Patent Cooperation Treaty Patent Application serial number PCT/US2008/072335, with international filing date of Aug. 6, 2008 (WIPO publication no. WP 2009/021037 A2), is incorporated herein by reference.
Provisional Patent Application Ser. No. 60/954,234, filed 6 Aug. 2007, is incorporated herein by reference.
Not applicable
Not applicable
In deepwater drilling rigs, marine risers extending from a wellhead fixed on the ocean floor have been used to circulate drilling fluid or mud back to a structure or rig. The riser must be large enough in internal diameter to accommodate a drill string or well string that includes the largest bit and drill pipe that will be used in drilling a borehole. During the drilling process drilling fluid or mud fills the riser and wellbore.
It is contemplated that the term drill string or well string as used herein includes a completion string and/or displacement string. It is believed that rotating and/or reciprocating the drill string or well string (e.g., completion string) during the displacement and/or frac processes helps such processes.
There is a need to allow rotation and/or reciprocating during displacement and/or frac jobs while the annular blow out preventor is closed on the drill, completion, and/or displacement string.
The method and apparatus of the present invention solves the problems confronted in the art in a simple and straightforward manner.

---

**WRITTEN EXERCISE 1**:
Quote the drilling-riser passage word for word, everything from "Provisional Patent Application" down to "riser and wellbore.".
**WRITTEN EXERCISE 2**:
Answer these about the drilling-riser passage:
(a) On what date was Provisional Patent Application Ser. No. 60/954,234 filed?
(b) What must the riser's internal diameter be large enough to accommodate?
(c) What fills the riser and wellbore during the drilling process?
The listing that comes next is separate material, unrelated to the drilling-riser passage.

**PROVIDED DATA**:

---

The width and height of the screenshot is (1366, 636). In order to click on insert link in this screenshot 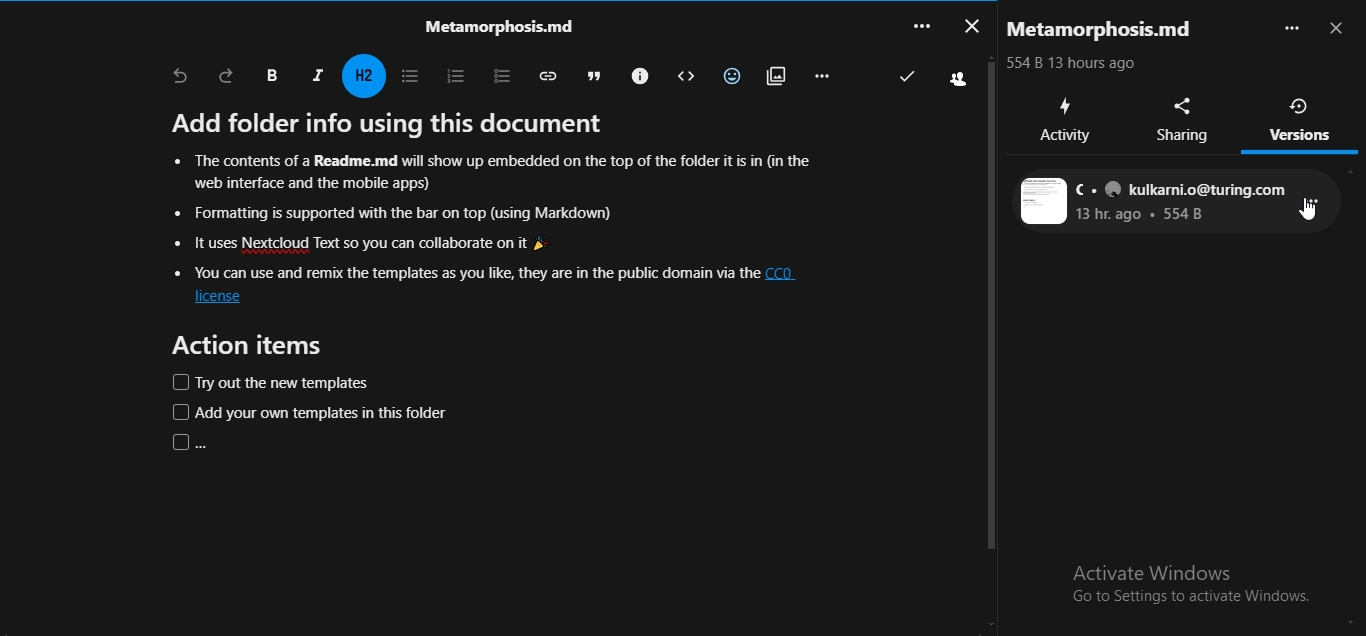, I will do `click(544, 75)`.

---

**TASK SOLUTION 1**:
Provisional Patent Application Ser. No. 60/954,234, filed 6 Aug. 2007, is incorporated herein by reference.
Not applicable
Not applicable
In deepwater drilling rigs, marine risers extending from a wellhead fixed on the ocean floor have been used to circulate drilling fluid or mud back to a structure or rig. The riser must be large enough in internal diameter to accommodate a drill string or well string that includes the largest bit and drill pipe that will be used in drilling a borehole. During the drilling process drilling fluid or mud fills the riser and wellbore.

**TASK SOLUTION 2**:
(a) 6 Aug. 2007
(b) A drill string or well string that includes the largest bit and drill pipe that will be used in drilling a borehole
(c) Drilling fluid or mud